In this post, we propose two proofs of the Kantorovich inequality, one based on probability theory and the other one based on optimization theory.

Let $A \in \mathbb{R}^{n \times n}$ be a given symmetric positive definite matrix and denote its eigenvalues $\lambda_1 \le \lambda_2 \le \dots \le \lambda_n$. The Kantorovich inequality states that for all vector $x \in \mathbb{R}^n$ of unit norm, we have $$ \langle x, A x \rangle \langle x, A^{-1} x \rangle \le \frac{(\lambda_1 + \lambda_n)^2}{4 \lambda_1 \lambda_n}.$$ Such an inequality is widely used in convergence analysis (e.g., the convergence rate of the steepest descent method can be derived from the Kantorovich inequality).

Proof based on probability theory#

We first state three lemmas on which we will base our proof.

Lemma 1. Let $X$ and $Y$ be two jointly distributed real-valued random variables with finite second-order moments. Then $$\mathbb{E}[X] \mathbb{E}[Y] \le \mathbb{E}[XY] + \sqrt{\operatorname{Var}[X] \operatorname{Var}[Y]}.$$

Proof. This is a direct consequence of the Cauchy-Schwarz inequality applied to $\operatorname{Var}[X] \operatorname{Var}[Y]$.

Lemma 2. (Popoviciu’s inequality) Let $X$ be a real-valued random variable taking values in $[\alpha, \beta]$, with $\alpha \le \beta$. Then $$\operatorname{Var}[X] \le \frac{(\beta - \alpha)^2}{4}.$$

Proof. Let $\varphi$ be the univariate function defined by $\varphi(t) = \mathbb{E}[(X - t)^2]$. It easily reaches its minimum at $t = \mathbb{E}[X]$, so that $$\operatorname{Var}[X] = \varphi(\mathbb{E}[X]) \le \varphi \bigg(\frac{\alpha + \beta}{2}\bigg) = \frac{\mathbb{E}[(2X - \alpha - \beta)^2]}{4}.$$ Remarking that $X - \alpha \ge 0$ and $X - \beta \le 0$, we thus obtain the desired result.

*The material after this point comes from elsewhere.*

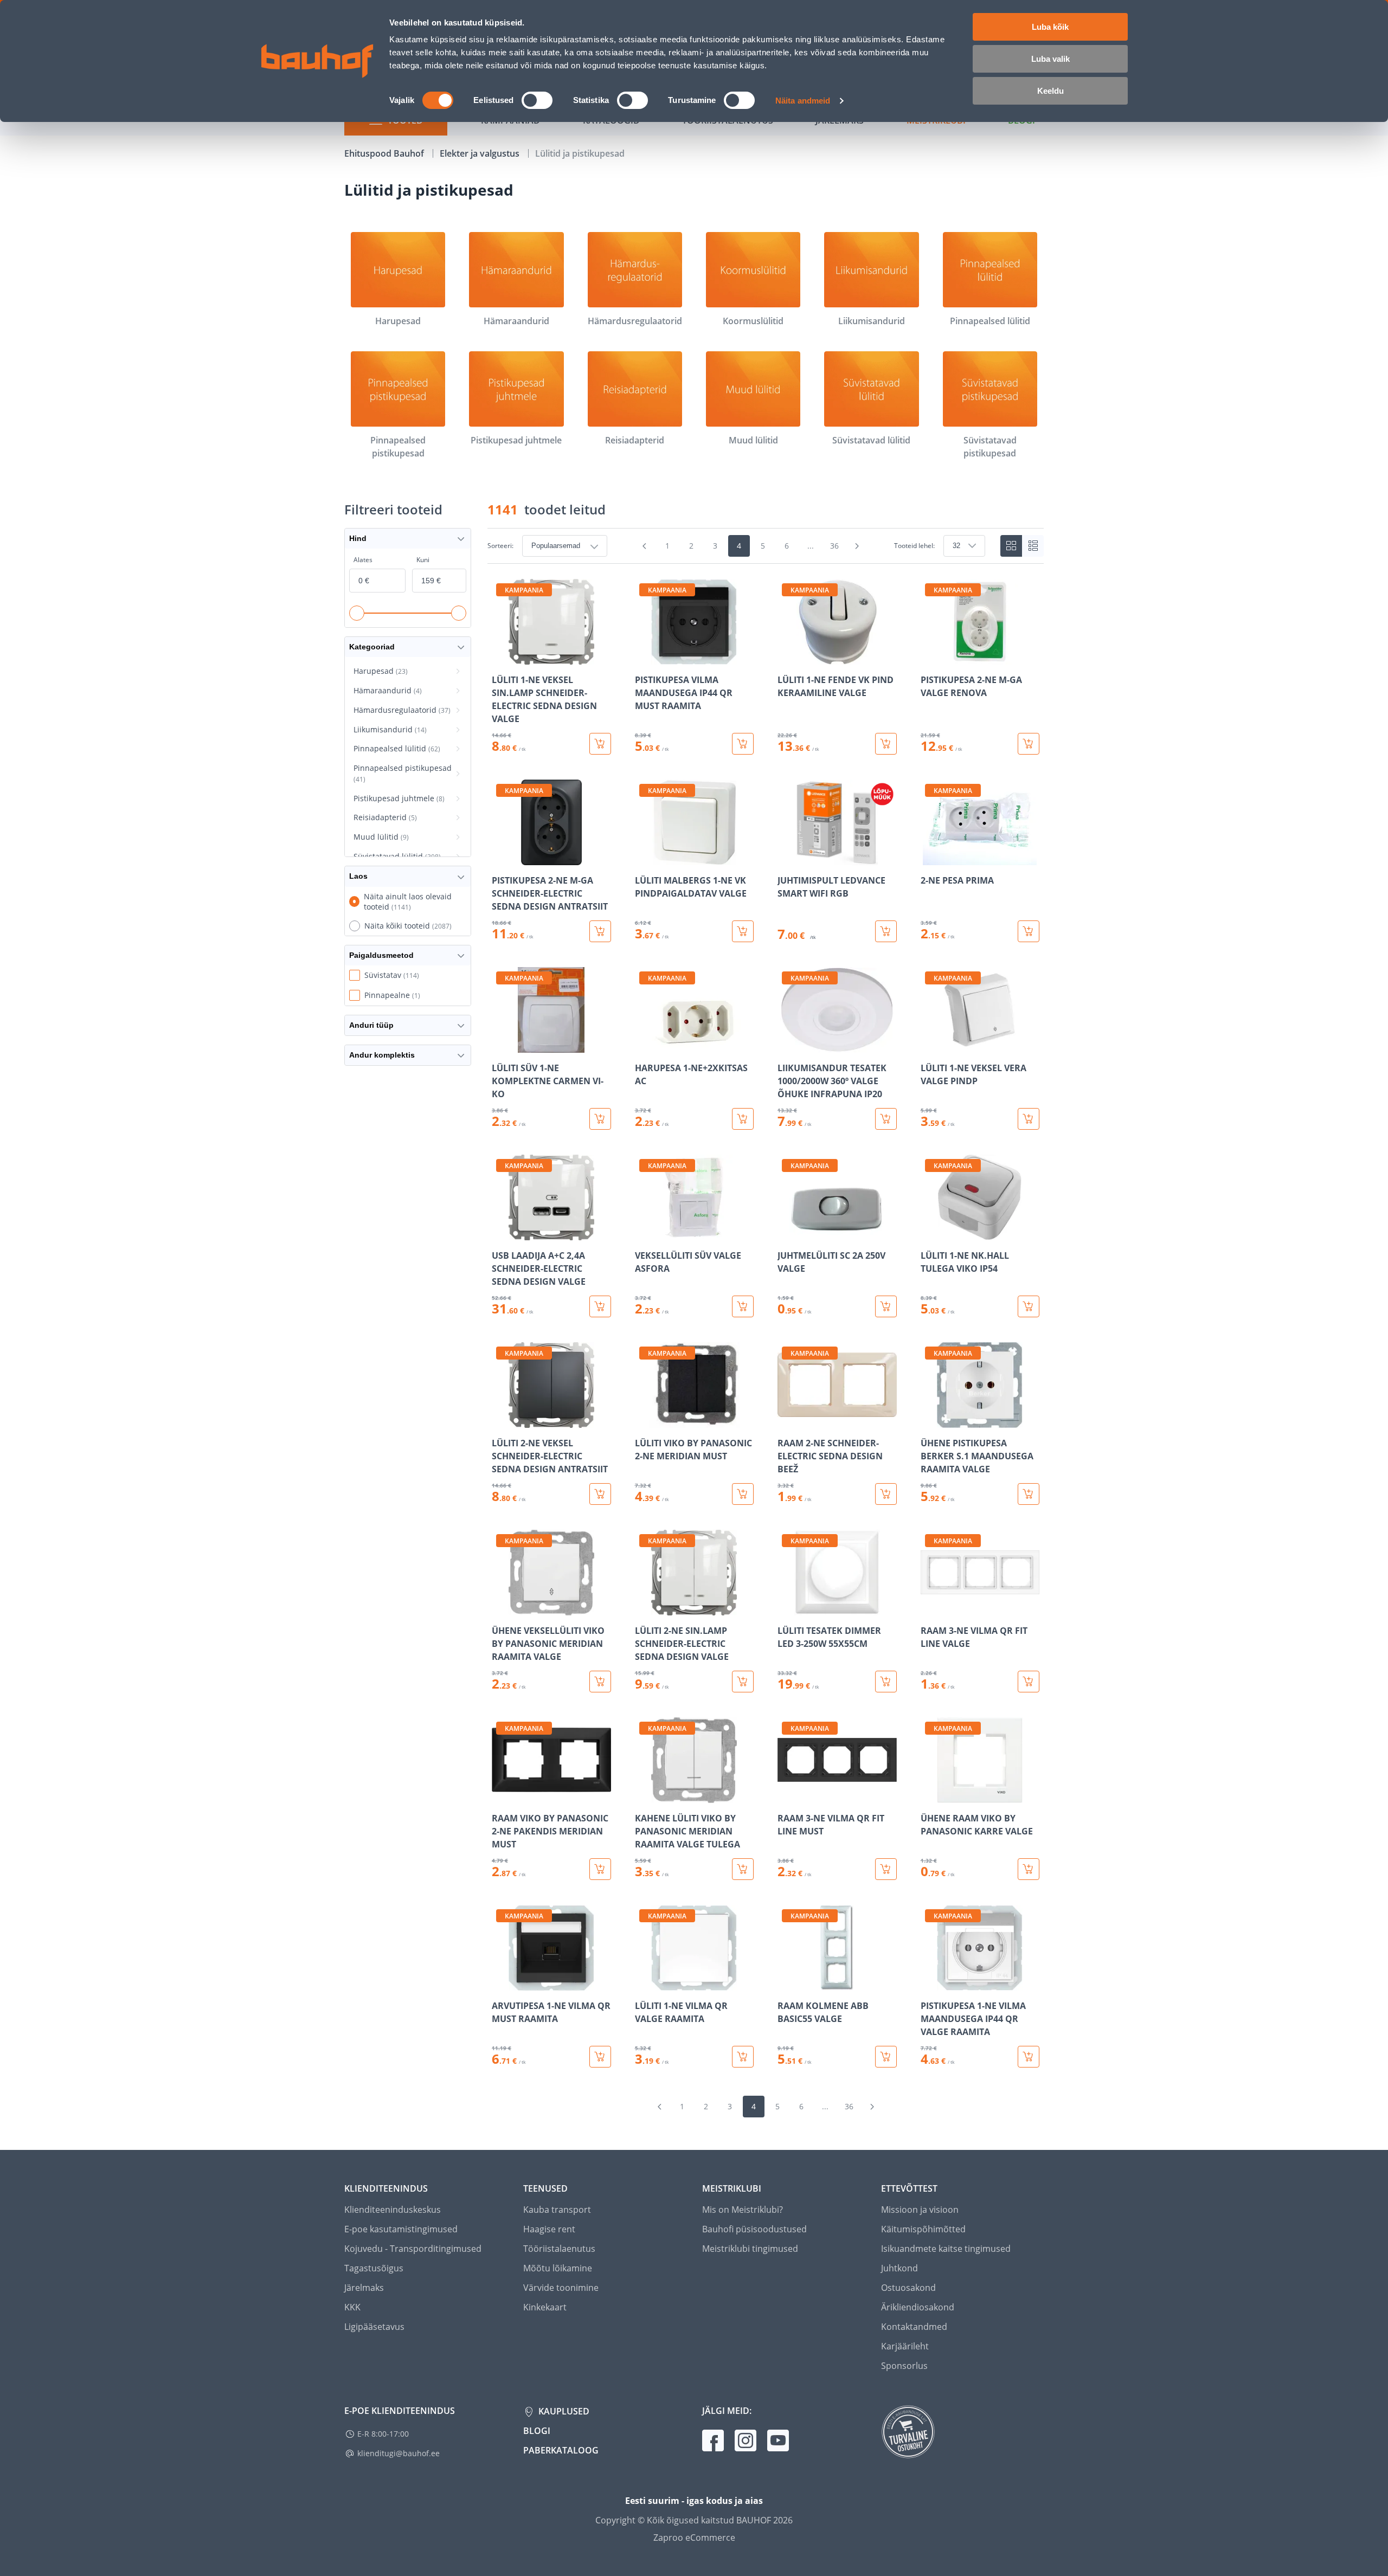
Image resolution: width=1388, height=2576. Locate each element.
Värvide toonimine (561, 2288)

Lemma 3. Let $X$ be a real-valued random variable taking values in $[\alpha, \beta]$, with $0 < \alpha \le \beta$. Then $$\mathbb{E}[X] \mathbb{E}[X^{-1}] \le \frac{(\alpha + \beta)^2}{4 \alpha \beta}.$$

Proof. Lemmas 1 and 2 together provide $$\mathbb{E}[X] \mathbb{E}[X^{-1}] \le \mathbb{E}[XX^{-1}] + \sqrt{\operatorname{Var}[X] \operatorname{Var}[X^{-1}]} \le 1 + \sqrt{\frac{(\beta - \alpha)^2 (\alpha^{-1} - \beta^{-1})^2}{16}} = \frac{(\alpha + \beta)^2}{4 \alpha \beta}.$$

We are now ready to prove the Kantorovich inequality. We let $x \in \mathbb{R}^n$ be any vector of unit norm. Since $A$ is symmetric positive definite, it admits an eigendecomposition $A = Q \Lambda Q^{\mathsf{T}}$ with $Q \in \mathbb{R}^{n \times n}$ an orthogonal matrix and $\Lambda = \operatorname{diag} \{ \lambda_1, \dots, \lambda_n \}$. We then have $$\langle x, A x \rangle = \sum_{i = 1}^n \lambda_i v_i^2 \quad \text{and} \quad \langle x, A^{-1} x \rangle = \sum_{i = 1}^n \lambda_i^{-1} v_i^2,$$ where $v_i$ denotes the $i$th component of $Q^{\mathsf{T}} x$. Let $X$ the any random variable that takes the value $\lambda_i$ with probability $v_i^2$ for $i \in \{ 1, \dots, n \}$. Since $X$ takes its values in $[\lambda_1, \lambda_n]$, according to Lemma 3, we have $$\langle x, A x \rangle \langle x, A^{-1} x \rangle = \mathbb{E}[X] \mathbb{E}[X^{-1}] \le \frac{(\lambda_1 + \lambda_n)^2}{4 \lambda_1 \lambda_n},$$ which concludes our proof of the Kantorovich inequality based on probability theory.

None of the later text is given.